Professor Gary Francione Argues Abolitionist Position in New Book About Animal Rights
December 21, 2010 –“As a practical matter, animal welfare regulation simply does not work,” writes Gary Francione, Distinguished Professor of Law at Rutgers School of Law–Newark, in the new book The Animal Rights Debate: Abolition or Regulation? (Columbia University Press, 2010). Animal protection laws lead neither to the end of animal exploitation nor to a reduction in the use of animals. They only, he argues, make society feel more comfortable about exploiting animals while perpetuating the fundamental immorality of animal use.
Instead what Francione proposes and defends in this debate-style book is “ethical veganism,” which is the rejection of all animal products. “Ethical veganism is the only position that is consistent with the recognition that for purposes of being treated as a thing, the lives of humans and nonhumans are morally equivalent.”
Professor Francione, who also carries the title Nicholas deB. Katzenbach Scholar of Law and Philosophy, is the author of numerous books and articles on animal rights theory and animals and the law. In The Animal Rights Debate: Abolition or Regulation?, he debates Robert Garner, a professor of politics at the University of Leicester who specializes in the philosophy and politics of animal protection. The book pits Garner’s welfarist approach, which focuses on regulating animal use and making it more “humane,” against Francione’s abolitionist approach, which maintains that as long as animals are property, laws requiring “humane” treatment will provide very little protection and will generally be informed by customary industry practices. Moreover, Francione argues that, as a matter of moral theory, we cannot justify using animals as human resources, however “humane” it may be.
According to Stephen Clark, associate editor of the British Journal for the History of Philosophy, “The authors debate practical and theoretical issues clearly, honestly, courteously, and with all the appropriate passion. Neither persuades the other, but both together must persuade many that change is needed.”
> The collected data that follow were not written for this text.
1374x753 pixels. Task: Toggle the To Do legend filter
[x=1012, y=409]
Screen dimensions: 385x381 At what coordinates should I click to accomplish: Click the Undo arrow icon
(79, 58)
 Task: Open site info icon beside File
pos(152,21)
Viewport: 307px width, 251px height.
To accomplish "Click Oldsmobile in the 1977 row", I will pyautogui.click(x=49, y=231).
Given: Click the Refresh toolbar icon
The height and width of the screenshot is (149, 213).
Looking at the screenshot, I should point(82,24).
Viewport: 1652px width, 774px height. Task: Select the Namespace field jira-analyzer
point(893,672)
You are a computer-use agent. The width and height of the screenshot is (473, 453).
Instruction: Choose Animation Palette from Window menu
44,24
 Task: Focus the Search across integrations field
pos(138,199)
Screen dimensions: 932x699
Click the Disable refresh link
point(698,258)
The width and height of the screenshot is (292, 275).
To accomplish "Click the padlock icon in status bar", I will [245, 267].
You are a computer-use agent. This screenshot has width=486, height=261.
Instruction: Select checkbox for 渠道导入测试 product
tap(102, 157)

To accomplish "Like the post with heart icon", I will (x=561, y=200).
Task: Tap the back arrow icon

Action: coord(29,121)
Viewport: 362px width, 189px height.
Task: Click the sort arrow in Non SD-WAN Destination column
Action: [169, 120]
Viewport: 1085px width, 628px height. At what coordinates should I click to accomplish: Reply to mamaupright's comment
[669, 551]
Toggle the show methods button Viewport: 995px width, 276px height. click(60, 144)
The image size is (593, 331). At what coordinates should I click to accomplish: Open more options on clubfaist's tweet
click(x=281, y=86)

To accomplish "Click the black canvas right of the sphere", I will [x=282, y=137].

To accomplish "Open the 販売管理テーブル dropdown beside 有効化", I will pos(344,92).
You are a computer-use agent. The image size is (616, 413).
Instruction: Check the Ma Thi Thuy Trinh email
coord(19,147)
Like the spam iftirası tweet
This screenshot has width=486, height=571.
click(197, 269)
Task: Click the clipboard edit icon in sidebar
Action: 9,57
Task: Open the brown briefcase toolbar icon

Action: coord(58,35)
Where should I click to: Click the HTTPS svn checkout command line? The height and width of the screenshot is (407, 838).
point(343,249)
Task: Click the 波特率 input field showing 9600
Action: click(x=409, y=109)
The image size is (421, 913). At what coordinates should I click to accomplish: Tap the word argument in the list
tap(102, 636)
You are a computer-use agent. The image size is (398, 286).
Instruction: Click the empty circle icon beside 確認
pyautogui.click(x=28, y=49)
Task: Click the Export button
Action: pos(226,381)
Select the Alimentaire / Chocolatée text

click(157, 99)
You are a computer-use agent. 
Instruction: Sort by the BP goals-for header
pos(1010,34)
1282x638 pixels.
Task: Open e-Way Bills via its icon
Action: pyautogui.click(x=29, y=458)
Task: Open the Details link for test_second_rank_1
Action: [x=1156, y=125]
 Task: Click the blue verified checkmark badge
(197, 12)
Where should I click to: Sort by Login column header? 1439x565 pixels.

Professor Francione has a B.A. in philosophy from the University of Rochester and an M.A. in philosophy and J.D. from the University of Virginia. He clerked for Judge Albert Tate, Jr., U.S. Court of Appeals for the Fifth Circuit, and for Justice Sandra Day O’Connor of the U.S. Supreme Court. He was an associate at Cravath, Swaine & Moore before joining the faculty at the University of Pennsylvania Law School. He joined the Rutgers faculty in 1989. Francione and his colleague Adjunct Professor Anna Charlton started and operated the Rutgers Animal Rights Law Clinic from 1990-2000, making Rutgers the first university in the U.S. to have animal rights law as part of the regular academic curriculum. In addition to animal rights, he teaches courses on criminal law, criminal procedure, jurisprudence, and torts.